:: Given passage
Connect with us

Bruce Dowbiggin

Choice Cuts: The Crisis For Absolutist Abortion

Published

9 minute read

Well, that’s a relief. British Columbia’s finance minister Selina Robinson says she will fight to ensure abortion access rights are never denied in the province— no matter what may happen in the United States.

Ontario NDP Andrea Howarth leader also chimed in. “People are scared, sad and furious that the U.S. may again deny women and non-binary folks their reproductive rights. We have a right to control our own bodies, and to make our own choices about our health. This is not negotiable. Not now, not ever..” (Andrea has no trouble, however,  forcing fellow Ontarians to inject an experimental vaccine into their bodies. Or else be denied their civl rights. But we digress.)

And our fearless PM offered his usual word salad: “The right to choose is a woman’s right and a woman’s right alone. Every woman in Canada has a right to a safe and legal abortion. We’ll never back down from protecting and promoting.. blah-blah-blah.”

Well, certain women’s rights anyhow. Children? Not so much.

Funny, we thought this was a debate happening in the United States. But no, the Canadian pro-choice movement wants you to think that it’s happening here. And that they’re the only bulwark against The Handmaid’s Tale in Canada. And they don’t mind muddying the waters a little by suggesting this may lead to revoking interracial marriage, gay marriage, men swimming against women, etc.

Why is the Left so desperate to protect its sacred Roe v. Wade decision or Canada’s seminal 1987 Supreme Court decriminalization of abortion law? After all, the decision on Roe v. Wade does not mean an end to abortion in the U.S. or Canada. It means that all 50 U.S. states will once again regulate the process. Voters in deep blue states can keep their standards. And deep red state voters can keep their standards. Canada shows no sign of ever addressing the issue.

And yet Whoopi Goldberg— proud of her own seven abortions— is apoplectic. The protests are not really about conception or motherhood. Roe in 1973 instead signals the progressive Left’s triumph over capitalism– just as its 1960s Flower Power era was collapsing. Roe allowed the Left to rebound from the defeat of its violent radicalism. It gave radicals— particularly feminists— a rallying point, a hammer to use against the conservative right.

For decades a liberal SCOTUS upheld this advantage, allowing liberals to win decisions they couldn’t win at the voting booth. Until Donald Trump’s’ inductees swung the balance away from them. Losing  Roe would be a foundational loss to Trudeau, Biden, academia and the antifa left. Leaving decisions at the hands of… gasp… regular people instead of The View.

Until this rude intrusion, fogging the lens was easy to do in Canada, Thanks to the Media Party, Canadians think they have a legal right to unlimited abortion. And that their views are in keeping with other nations. Fact: There is no legal right to abortion in Canada since 1987. The Supremes decriminalized the procedure but told Canada’s politicians to solve the issue. Since then they’ve done nothing.
::::
:: Information supplied
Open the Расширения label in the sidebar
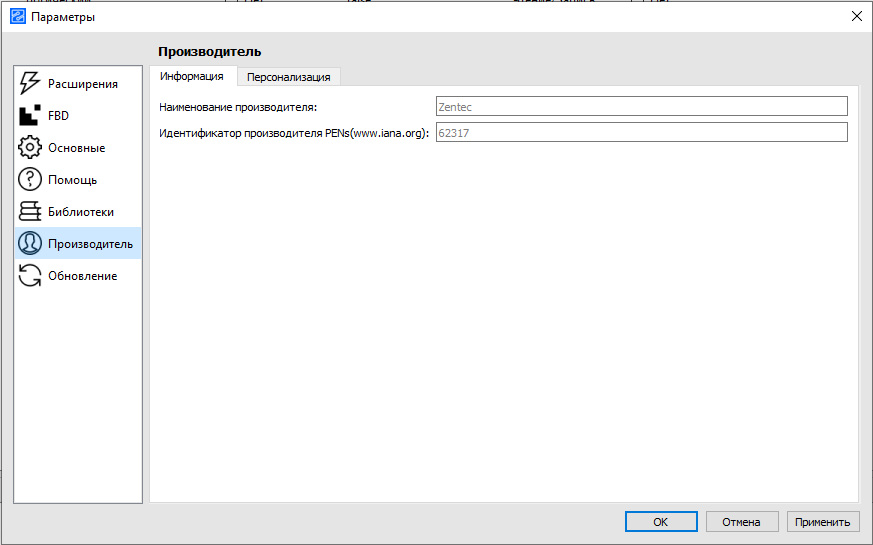The height and width of the screenshot is (545, 873). click(x=83, y=84)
::::
# [Required action A]
Using the column on abortion, say whether each statement agrees with it. Answer yes or no, and quote the deciding words.
(i) Selina Robinson is British Columbia's finance minister.
(ii) The decision on Roe v. Wade means an end to abortion in the U.S.
(iii) Canada's Supreme Court decriminalized abortion in 1987.
# [Required action B]
Go on with the column on abortion, picking up right after its last sentence.
You won't need the material.

# [Result A]
(i) Yes: "British Columbia’s finance minister Selina Robinson"
(ii) No: "the decision on Roe v. Wade does not mean an end to abortion in the U.S. or Canada"
(iii) Yes: "Canada’s seminal 1987 Supreme Court decriminalization of abortion law"

# [Result B]
Fact: The United States and Canada are reportedly two of only seven nations that allow elective abortions after 20 weeks post-fertilization. Yeah, Trudeau and Kim Jong-Un, soul brothers.

To placate his base, Trudeau pretends he has a right to force anyone wanting to run for the Liberals or receive federal funds to be absolutist pro-choice. With his pillow mates, the NDP, he reflects not the general population but the refined attitudes of the Media Party (which Trudeau has paid off to make this point).

Fact: In a 2020 DART Poll 70 percent of Canadians think abortion should be illegal in the last trimester; 84 percent support a law against sex-selective abortion. How does the absolutist creed represent the nation?

Pro choice advocate Joyce Arthur admits, ‘if specific questions are asked about exactly when fetal life should be protected, women’s so-called ‘complete freedom’ to have abortions appears to take a sudden nosedive.” Which is why the media have sequestered their target audience of fanatical college professors and gender-studies acolytes from the realities of abortion. The young Pro-Choice zealots who share cute kittens and puppies on TikTok couldn’t watch 10 seconds of a 30-week abortion procedure without barfing.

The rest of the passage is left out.